Vision for the Future: Gene Therapy is Here
Director, Artificial Intelligence
Professor of Ophthalmology, UCLA David Geffen School of Medicine
We know that many eye diseases are caused by mutations or defects in a single gene or a combination of genes. For decades, doctors have been working to find the underlying causes of these mutations– and, seeking opportunities for new treatments for a variety of diseases– ranging from retinal degenerations to optic nerve disorders.
Thanks to recent breakthrough clinical trials, we now know that the prospect of using a virus as a vector to inject new genes into the eye, works.
For example, Spark Therapeutics recently completed a Phase III clinical trial providing evidence that a gene therapy approach could restore useful vision to patients who had been blind for many years due to Leber’s Congenital Amaurosis (LCA).
After the gene was injected into one eye of patients with LCA , the demonstrated post-op recovery of vision was nothing less than marvelous: patients were able to navigate a maze using their own restored vision!
It’s the kind of improvement in vision we dream of, and we are elated at the prospect of being able to deliver treatment to our patients with previously untreatable diseases.
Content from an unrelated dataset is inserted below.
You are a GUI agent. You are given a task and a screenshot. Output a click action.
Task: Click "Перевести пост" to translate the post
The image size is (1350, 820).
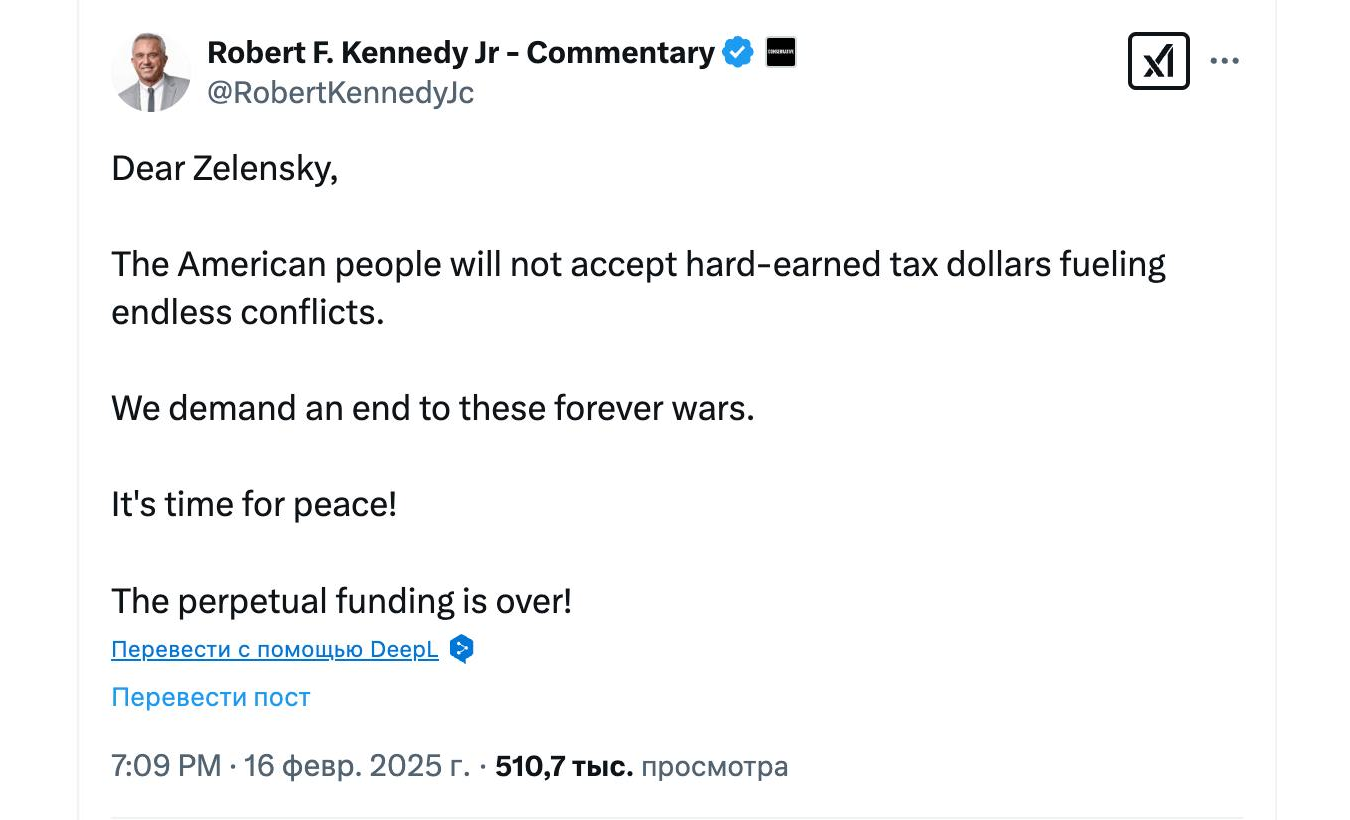[x=211, y=697]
This gene therapy treatment for LCA is now pending FDA approval
The success with the LCA approach has emboldened us to consider gene therapy for other blinding diseases. One such condition is Leber’s Hereditary Optic Neuropathy (LHON), which can lead to relatively rapid and severe loss of vision in both eyes.
We are fortunate that one of the world’s leading experts studying this condition, Alfredo Sadun, is right here at Doheny. Dr. Sadun’s laboratory has studied and uncovered many of the processes involved in the development of this condition, revealing that mutations in genes for mitochondria, the energy factories in our cells, leads to LHON.
Now Doheny will become the only eye institute on the West Coast to offer this cutting edge treatment. As Dr. Sadun is one of the pioneers in the development of new treatments for LHON, he will direct Doheny’s clinical trials for gene therapy to treat the disease.
I can’t think of a better way to wind down one year and launch into the new than with this tremendous innovation, and I thank my colleagues here at Doheny and around the world, our dedicated supporters, and patients as partners for moving us into the future.